Entries supplied:
# # #
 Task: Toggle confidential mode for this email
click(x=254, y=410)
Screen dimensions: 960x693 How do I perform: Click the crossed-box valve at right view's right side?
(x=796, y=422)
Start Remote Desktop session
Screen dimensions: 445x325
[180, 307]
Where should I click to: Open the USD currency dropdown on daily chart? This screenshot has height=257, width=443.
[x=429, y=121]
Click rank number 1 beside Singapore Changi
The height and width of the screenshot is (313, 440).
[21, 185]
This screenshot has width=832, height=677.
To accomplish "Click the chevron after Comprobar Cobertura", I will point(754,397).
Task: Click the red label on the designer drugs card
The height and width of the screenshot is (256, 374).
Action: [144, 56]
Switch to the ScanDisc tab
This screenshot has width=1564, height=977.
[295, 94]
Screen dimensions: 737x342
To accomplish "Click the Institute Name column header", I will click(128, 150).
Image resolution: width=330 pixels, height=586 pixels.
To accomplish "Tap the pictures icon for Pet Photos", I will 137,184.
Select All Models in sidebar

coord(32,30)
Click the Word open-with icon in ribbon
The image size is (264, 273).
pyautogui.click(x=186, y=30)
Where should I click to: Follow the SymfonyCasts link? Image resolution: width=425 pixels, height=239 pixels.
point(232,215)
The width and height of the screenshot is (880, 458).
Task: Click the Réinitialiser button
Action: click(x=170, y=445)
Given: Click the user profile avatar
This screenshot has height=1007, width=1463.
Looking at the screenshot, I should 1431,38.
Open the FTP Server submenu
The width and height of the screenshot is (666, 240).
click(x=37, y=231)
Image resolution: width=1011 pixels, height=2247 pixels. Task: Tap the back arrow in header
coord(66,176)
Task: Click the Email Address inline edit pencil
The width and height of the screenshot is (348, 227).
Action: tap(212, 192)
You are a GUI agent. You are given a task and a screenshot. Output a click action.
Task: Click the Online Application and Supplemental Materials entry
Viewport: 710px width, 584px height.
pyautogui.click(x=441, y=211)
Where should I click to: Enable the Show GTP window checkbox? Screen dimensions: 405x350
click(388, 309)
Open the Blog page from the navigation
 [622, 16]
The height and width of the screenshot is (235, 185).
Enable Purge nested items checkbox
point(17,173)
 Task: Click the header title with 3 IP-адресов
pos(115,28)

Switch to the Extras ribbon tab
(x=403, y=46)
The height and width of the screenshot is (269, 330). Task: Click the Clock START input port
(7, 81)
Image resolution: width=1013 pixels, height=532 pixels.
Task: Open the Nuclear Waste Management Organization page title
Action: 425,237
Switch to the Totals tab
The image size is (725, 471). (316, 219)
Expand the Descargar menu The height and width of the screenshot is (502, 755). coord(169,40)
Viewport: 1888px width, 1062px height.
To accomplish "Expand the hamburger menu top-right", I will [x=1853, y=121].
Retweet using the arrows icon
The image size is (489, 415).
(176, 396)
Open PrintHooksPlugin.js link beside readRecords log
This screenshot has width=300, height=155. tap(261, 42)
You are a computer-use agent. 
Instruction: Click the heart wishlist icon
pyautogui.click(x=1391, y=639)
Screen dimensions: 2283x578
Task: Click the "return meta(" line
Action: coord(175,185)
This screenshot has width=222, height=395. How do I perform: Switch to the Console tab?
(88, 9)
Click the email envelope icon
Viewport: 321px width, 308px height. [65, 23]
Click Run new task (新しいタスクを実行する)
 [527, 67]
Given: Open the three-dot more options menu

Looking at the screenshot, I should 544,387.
# # #
What is expected: Start at the line containing "Enable Purge nested items checkbox" and transcribe through the end of the entries. Please keep both ends and add nothing.

Response:
Enable Purge nested items checkbox
point(17,173)
 Task: Click the header title with 3 IP-адресов
pos(115,28)

Switch to the Extras ribbon tab
(x=403, y=46)
The height and width of the screenshot is (269, 330). Task: Click the Clock START input port
(7, 81)
Image resolution: width=1013 pixels, height=532 pixels.
Task: Open the Nuclear Waste Management Organization page title
Action: 425,237
Switch to the Totals tab
The image size is (725, 471). (316, 219)
Expand the Descargar menu The height and width of the screenshot is (502, 755). coord(169,40)
Viewport: 1888px width, 1062px height.
To accomplish "Expand the hamburger menu top-right", I will [x=1853, y=121].
Retweet using the arrows icon
The image size is (489, 415).
(176, 396)
Open PrintHooksPlugin.js link beside readRecords log
This screenshot has width=300, height=155. tap(261, 42)
You are a computer-use agent. 
Instruction: Click the heart wishlist icon
pyautogui.click(x=1391, y=639)
Screen dimensions: 2283x578
Task: Click the "return meta(" line
Action: coord(175,185)
This screenshot has width=222, height=395. How do I perform: Switch to the Console tab?
(88, 9)
Click the email envelope icon
Viewport: 321px width, 308px height. [65, 23]
Click Run new task (新しいタスクを実行する)
 [527, 67]
Given: Open the three-dot more options menu

Looking at the screenshot, I should 544,387.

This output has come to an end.